The ancient songwriter felt it. “Out of the depths I cry to you, O Lord! O Lord, hear my voice! Let your ears be attentive to the voice of my pleas for mercy! (Ps 130:1-2).” He was drowning in the depths of spiritual depression.
Maybe you’ve been through a season in life where you felt like you were drowning. The only word you could squeak out to God was just “help!” You were down in the depths.
Almost fifty years ago, Martyn-Lloyd Jones wrote a book about this common problem, called Spiritual Depression. He says there are many different causes:
1. Temperament.
Some people are wired a certain way that makes them more susceptible to sadness and depression, just like some people are wired a certain way that makes them more susceptible to cancer or heart disease, or diabetes. Your temperament has no impact on whether or not you’re going to have a relationship with God — he is sovereign — but it does have an impact on what kind of relationship you’re going to have with God. In fact, Jones says the way we’re wired to be introverted or extroverted has a lot to do with it. If you’re more introverted, you’ll spend a lot of time by yourself, in quiet and silence, and you’re going to have a lot of time to analyze yourself, and your life. You’ll have more opportunities to find things about your life that aren’t good. That can lead to spiritual depression.

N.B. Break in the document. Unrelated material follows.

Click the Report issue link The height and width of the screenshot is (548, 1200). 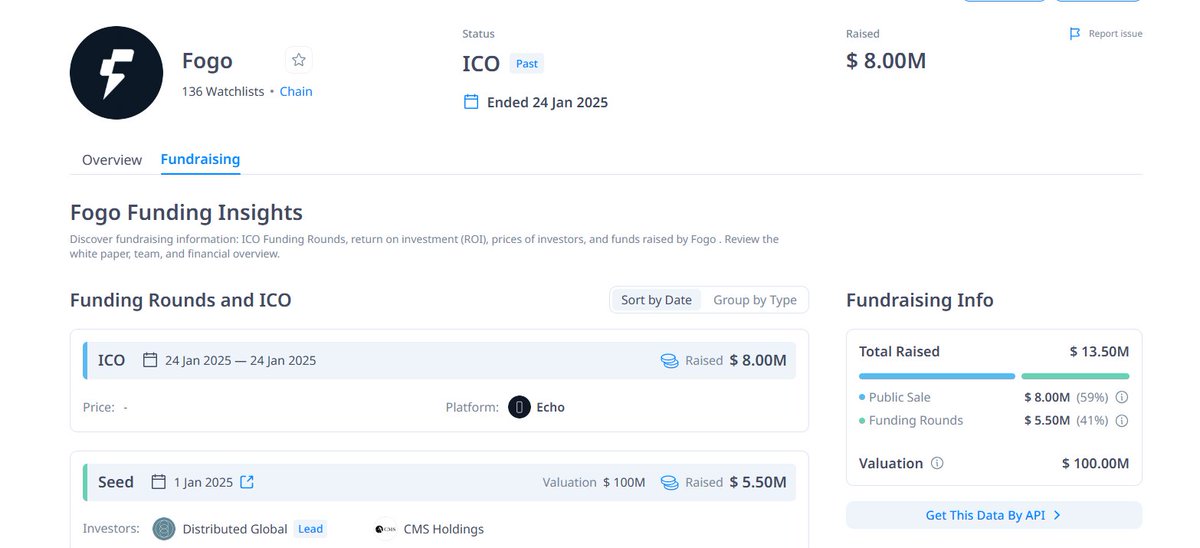tap(1115, 34)
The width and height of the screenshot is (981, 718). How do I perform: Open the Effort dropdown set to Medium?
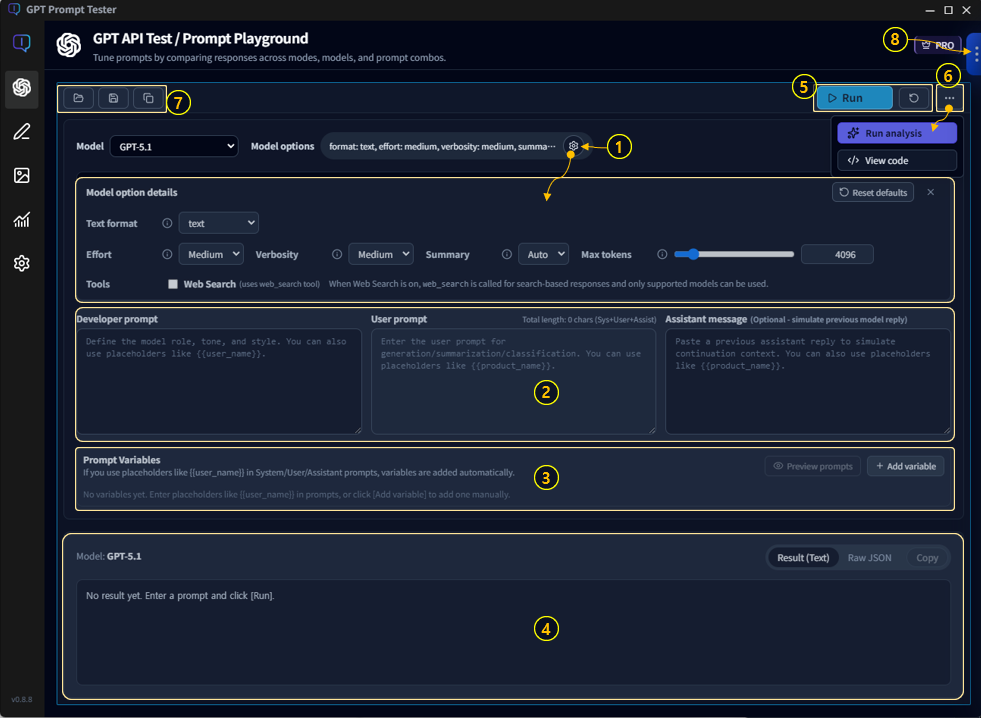pos(211,254)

Martyn Lloyd Jones says, “We are meant to examine ourselves periodically, but if we are always doing it, always putting our soul on a plate and dissecting it, always talking to people about our problems and troubles, then it probably means that we are all the time centered upon ourselves.”
2. Physical Conditions.
That may be surprising to some superspiritual people who think that as long as you’re a Christian, it shouldn’t matter what condition your body is in. Jones says, “You cannot isolate the spiritual from the physical for we are body, mind, and spirit. Even when the greatest and best of Christians are physically weak, they are more prone to an attack of spiritual depression.”
3. The Devil.
Satan has a plan for your life, and it’s to make you sad, and lonely, and angry. In the book of Revelation, he’s called the Accuser. He wants to tempt you to do things you know are wrong, so then he can throw them in your face. He loves to make Christians depressed, because then he can say to everyone else in the world, “Look at those Christians. Do you really want to be like them?”

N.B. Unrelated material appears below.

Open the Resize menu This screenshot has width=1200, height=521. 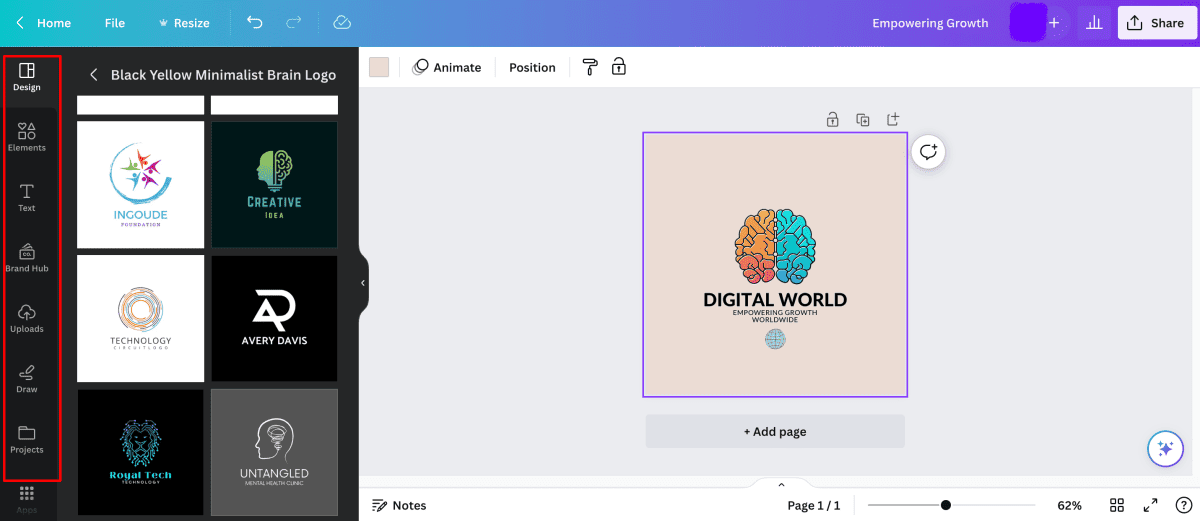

No matter what causes spiritual depression, there is only one cure: “I wait for the Lord, my soul waits, and in his word I hope” (Ps 130:5). When you’re down in the depths, there are many different things you could wait on. After a hard day at work, maybe you can’t wait for a drink. After a hard night with the kids, maybe you can’t wait to get back to work. After a hard few months of life, maybe you can’t wait to escape to Vegas.
But the songwriter wasn’t waiting for an escape from his problems, or a distraction to take his mind off his problems. He was waiting for the Lord. Because there’s hope in the Lord, and in his promises. This guy was so confident in God’s word that he said, “My soul waits for the Lord more than watchmen for the morning, more than watchmen for the morning” (Ps 130:6).
When you’re working a graveyard shift as a police officer, fireman, or ER nurse, there are many disturbing and depressing things that you might see at night. But the one thing that’s certain is that the morning is coming. It’s undoubtable. No matter what you might suffer at night, morning always comes.
It’s guaranteed that the sun will rise, and it’s guaranteed that God will keep his promises. Promises like he made to Israel: “When you are in tribulation, and all these things come upon you, you will return to the Lord your God and obey his voice. For the Lord your God is a merciful God. He will not leave you or destroy you or forget the covenant with your fathers that he swore to them” (Deut 30:30-31).
When you’re in the depths, go to God. Cry out to him. Then wait on him to respond, as he’s promised he will.